→ Task prompt
Copy every line of the listing below word for word, leaving out the pictures.

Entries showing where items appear
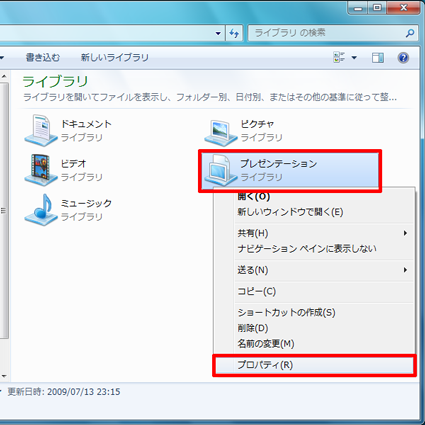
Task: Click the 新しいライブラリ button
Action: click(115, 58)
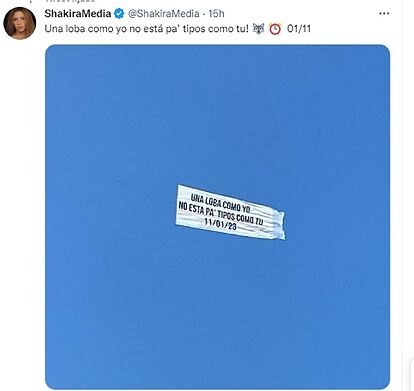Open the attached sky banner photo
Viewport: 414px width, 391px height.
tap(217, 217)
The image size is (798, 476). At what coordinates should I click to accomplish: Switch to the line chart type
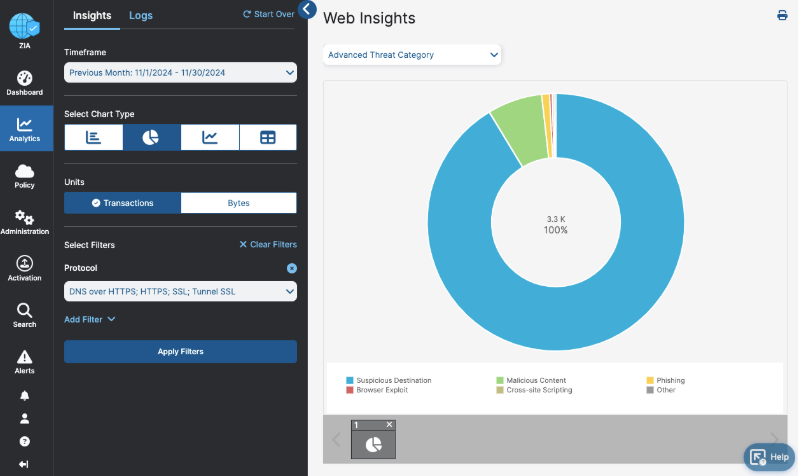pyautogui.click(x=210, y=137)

→ Finished answer
Task: Click the 新しいライブラリ button
Action: click(115, 58)
Open the attached sky banner photo
Viewport: 414px width, 391px height.
tap(217, 217)
The image size is (798, 476). At what coordinates should I click to accomplish: Switch to the line chart type
pyautogui.click(x=210, y=137)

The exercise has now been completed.